Nader onderzoek leerde echter dat het hier niet om een gevelsteen ging, maar om een aangestreken cementtegel met inscriptie. Een poging om het voorwerp te verwijderen mislukte, het cement liet spontaan los van de bakstenen ondergrond. De gemeente heeft de ‘steen’ op de foto gezet. Naast een afdruk van deze foto heeft de Oudheidkundige Vereniging een lijst ontvangen van alle bewoners over de periode 1820-1939. Hoewel het in principe een tamelijk saaie opsommingslijst betreft, is aan de hand van deze gegevens een goed inzicht te krijgen in de bewoningsgeschiedenis.


De 100-jarige gerestaureerde gevelsteen
Foto collectie OVHG


Op 14 mei 1822 is de ‘Rentenierster’ Geertruida Westerholt de hoofdbewoonster. Ze verhuurt kamers, onder andere aan de jonge notaris Ghym. ln mei 1835 verlaat mevrouw Westerholt het huis, zij gaat naar huisnummer 1, de notaris gaat naar nummer 20.
De nieuwe bewoner heet Sally Fortuin, de joodse koopman uit Lochem met zijn vrouw en een dienstmeid. ln december van dat jaar wordt zoon Maurits geboren, daarna volgen Helena in 1838, Jacob Mozes in 1840 (een paar maand na zijn geboorte overleden), Asser in 1841, Bernard 1844, Antje 1845, Tresa 1847 overlijden al heel snel na de geboorte. Matilda wordt in 1850 geboren en in 1855 komt er nog een nakomertje, Salomon.
December 1859 sterft Sally, de weduwe Fortuin blijft er wel wonen met haar kinderen en aangetrouwde familie. ln 1879 vertrekt ze naar Ootmarsum. In Twente heeft ze blijkbaar nog veel relaties wonen, ze is daar geboren.
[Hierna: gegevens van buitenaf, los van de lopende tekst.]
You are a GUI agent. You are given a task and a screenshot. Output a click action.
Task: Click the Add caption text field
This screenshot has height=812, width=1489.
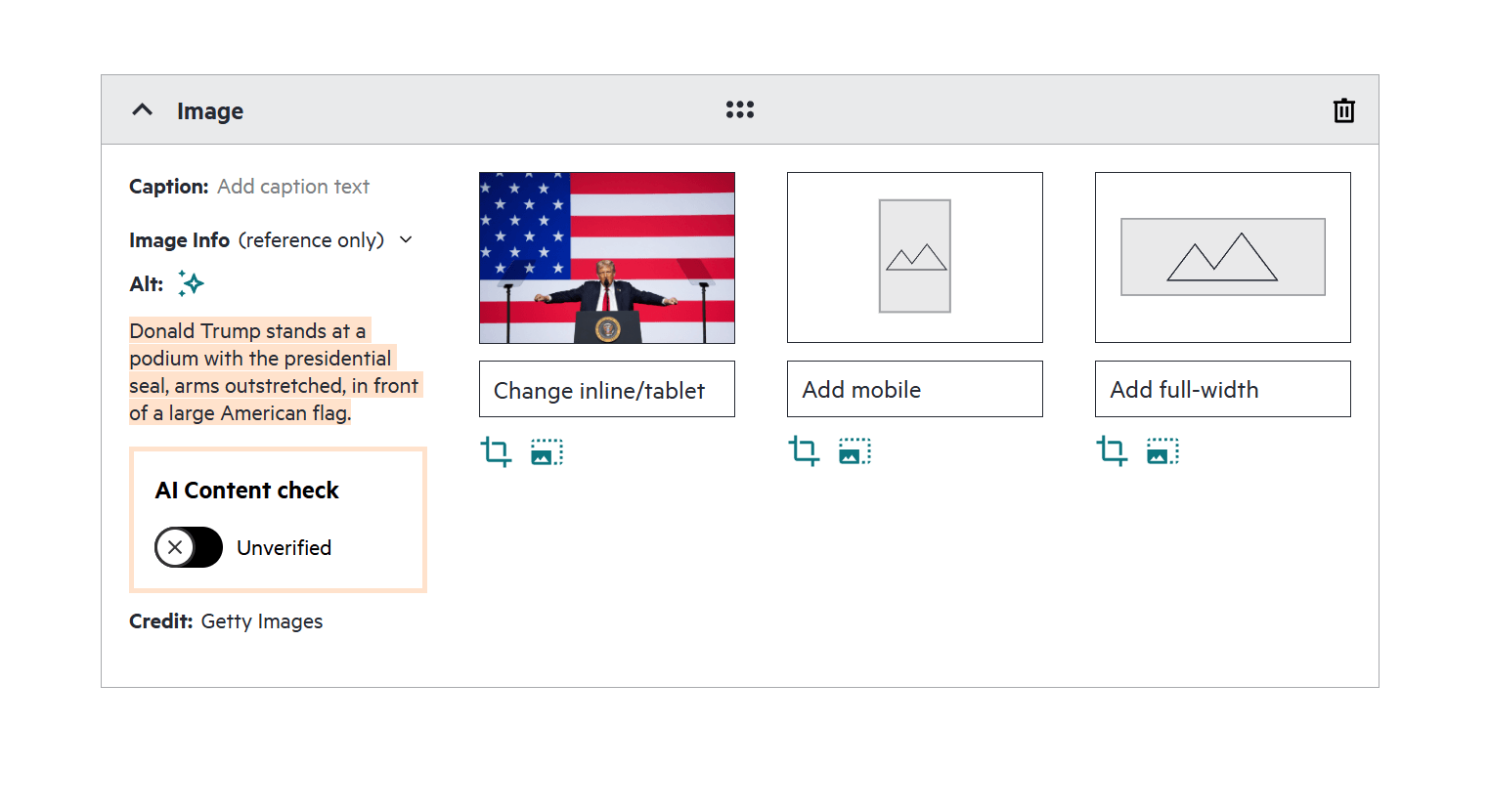coord(293,187)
Simon Jacobs met zijn gezin is de nieuwe bewoner. Met zijn vrouw Sara Samuels en enkele kinderen betrekt deze joodse koopman het pand. Hij komt in 1881 te overlijden, maar zijn weduwe blijft er wonen tot aan haar dood in 1894.
Abraham Jacobs, zoon van de overleden Simon, van beroep manufakturier, wordt de nieuwe hoofdbewoner. Hij is getrouwd met Roosje de Groot, geboren in Almelo. Als Roosje in 1895 overlijdt, trouwt Abraham met Etje de Groot. Etje is ook in Almelo geboren, dus ze kon wel eens een zuster zijn van Roosje. Om Abraham heen ontstaat een omvangrijke familie; kinderen, kleinkinderen vinden allen een woonplaats in zijn huis.